Mesotelioma e COR, intervista ONA

Il mesotelioma è una delle patologie più gravi causate dall’esposizione all’amianto. In questi casi, la tempestività della segnalazione e la corretta registrazione della malattia rappresentano elementi fondamentali non solo dal punto di vista sanitario, ma anche sotto il profilo giudiziario e risarcitorio.

Nel corso di un’intervista di Luigi Abbate, l’avvocato Ezio Bonanni, presidente dell’Osservatorio Nazionale Amianto, e l’avvocato Giorgia Cicconi hanno spiegato come funziona il percorso di tutela delle vittime e quale sia il ruolo decisivo dei COR, i Centri Operativi Regionali.

Mesotelioma e registrazione nei COR: perché è importante

Secondo l’avvocato Bonanni, uno dei passaggi più delicati riguarda proprio la registrazione dei casi di mesotelioma presso i COR regionali. Questa procedura consente di certificare ufficialmente la patologia e di raccogliere dati essenziali per le indagini epidemiologiche e per le eventuali azioni legali.

Il presidente dell’ONA ha evidenziato come, attualmente, la registrazione riguardi soprattutto i casi di mesotelioma.

Il ruolo del RENAM nella mappatura dei casi amianto

Tutti i dati raccolti dai COR confluiscono nel RENAM, il Registro Nazionale Mesoteliomi. Le informazioni vengono poi utilizzate dall’INAIL per elaborare rapporti periodici sull’incidenza della malattia in Italia.

Questa attività di monitoraggio è fondamentale perché permette di censire i casi di mesotelioma, individuare le aree maggiormente colpite e ricostruire le esposizioni professionali. Oltre a favorire la prevenzione esupportare le azioni giudiziarie delle vittime.

Una registrazione tempestiva della malattia consente quindi di rafforzare anche la tutela processuale delle persone colpite.

Come interviene l’ONA nei casi di malattie asbesto correlate

L’avvocato Giorgia Cicconi ha spiegato come si sviluppa concretamente l’attività legale dell’ONA nei casi di mesotelioma e di altre malattie causate dall’amianto.

“Il percorso inizia con la raccolta della documentazione medica e medico-legale. Successivamente, gli avvocati presentano le istanze ai COR regionali corredate da tutte le certificazioni necessarie. A questo punto entra in gioco un lavoro sinergico tra legali, familiari della vittima, operatori dei COR.” – Ha affermato Cicconi.

Gli addetti dei Centri Operativi Regionali effettuano quindi sopralluoghi e compilano questionari dettagliati per ricostruire la storia lavorativa e le possibili esposizioni all’amianto.
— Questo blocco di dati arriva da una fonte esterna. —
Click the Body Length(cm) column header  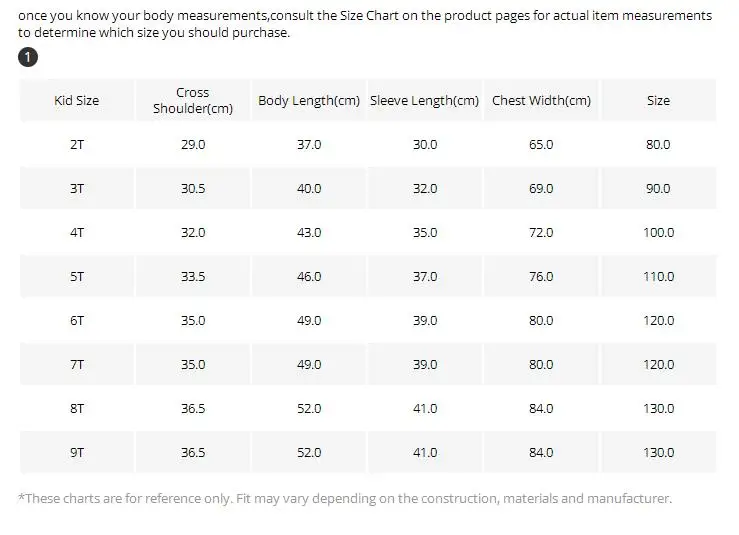tap(309, 100)
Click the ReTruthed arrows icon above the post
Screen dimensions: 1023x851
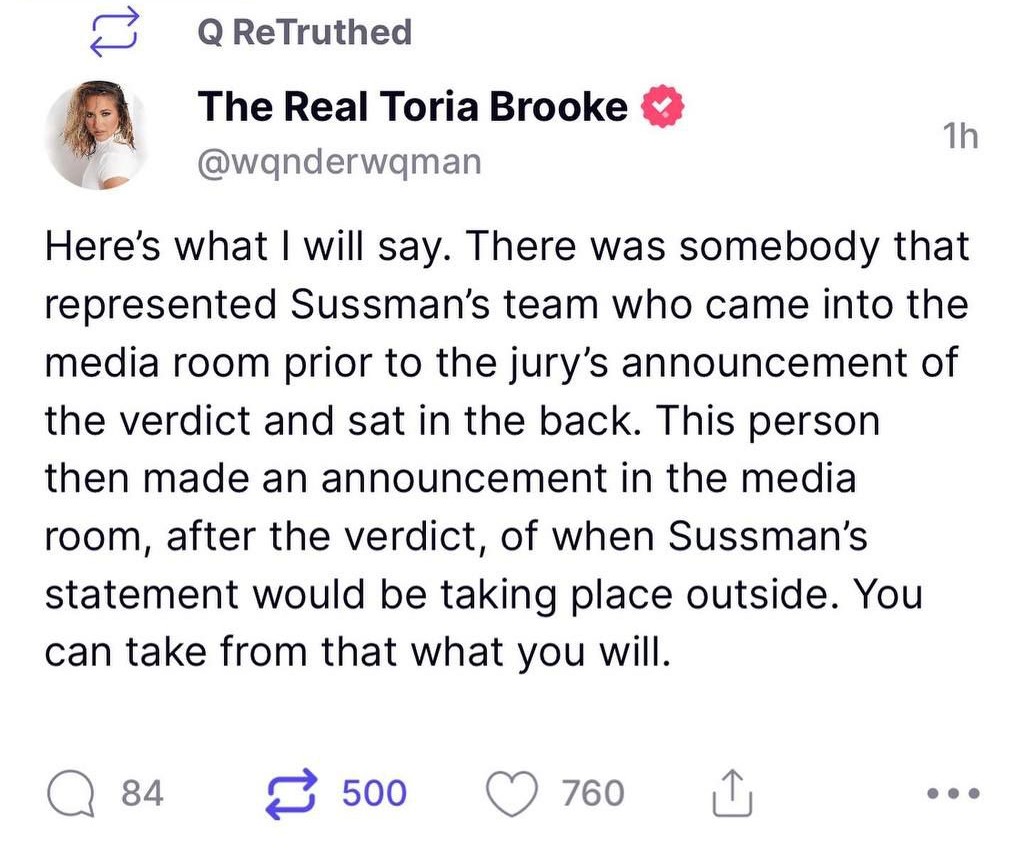point(115,31)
La memoria storica dei familiari è decisiva

Nel caso in cui la vittima non sia più in vita, i familiari diventano fondamentali per ricostruire il percorso professionale e ambientale della persona colpita.

Secondo l’avvocato Cicconi, proprio la collaborazione tra famiglie, avvocati e operatori sanitari consente di raccogliere prove utili per evitare che venga negato il collegamento tra malattia ed esposizione all’amianto.

Questo lavoro permette di individuare non solo i casi di mesotelioma, ma anche altre patologie correlate,

COR e la tutela delle vittime

Riconoscendo il ruolo prezioso dei COR, l’ONA continua a chiedere un potenziamento delle strutture dedicate alla sorveglianza epidemiologica e alla tutela delle vittime dell’amianto.

Una rete efficiente di registrazione e monitoraggio rappresenta infatti uno strumento indispensabile per garantire giustizia ai lavoratori e ai cittadini esposti.